Kuwait Investment Authority has received a $300 million quota to buy yuan-denominated stocks and bonds in mainland China’s securities market, Kuwait’s official news agency Kuna has reported.
China’s State Administration of foreign Exchange (SAFE) has identified Kuwait’s sovereign wealth fund as a qualified foreign institutional investor (QFII), and hence KIA can initially invest up to $300 million in China’s stock market.
KIA has however applied for the full $1 billion investment quota, which is the maximum amount that a single QFII can receive from SAFE, according to the report. If approved, the sovereign fund can increase its quota on a monthly basis till it reaches $1 billion.

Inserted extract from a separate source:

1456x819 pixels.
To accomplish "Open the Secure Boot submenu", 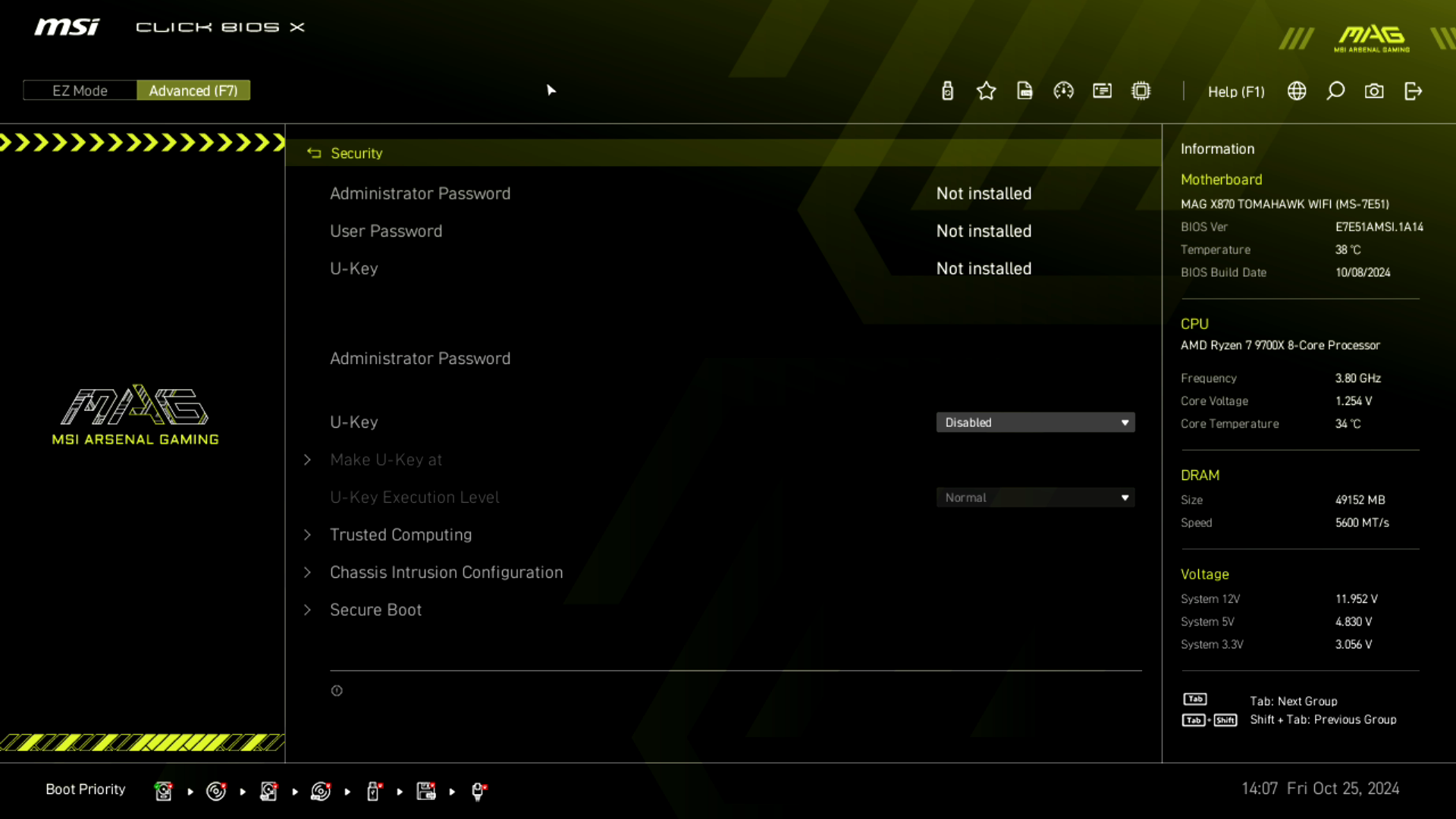I will 375,610.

The SAFE approval came two months after KIA received its QFII status from China Securities Regulatory Commission, the report said.
The Chinese authority has only given QFII status to 129 foreign institutions as of March 9, with a combined investment quota of $24.55 billion. KIA is the second sovereign wealth fund from the region, after the Abu Dhabi Investment Authority, to obtain this quota.
The Kuwaiti investment fund opened an office in Beijing in October last year- its first overseas office since it set up an office in London in 1953.
“The opening of the Kuwait Investment Representative Office (KIRO) in Beijing reflects the reality of the new world order,” Bader Al Sa’ad, KIA’s managing director said during its inauguration. “Wealth creation and accumulation has shifted from the West to the East; from the North to the South,” he said.
The fund’s exposure to Greater China- mainly Hong Kong- began 10 years ago, and increased nearly five times from $2.2 billion to $10 billion, Sa’ad said. KIA’s investments in Mainland China only started five years ago, and has gone from zero to $5.6 billion, he added.
“During this time, we are pleased to have participated as cornerstone investors in ICBC, Agricultural Bank of China and, most recently, in CITIC Securities,” he said.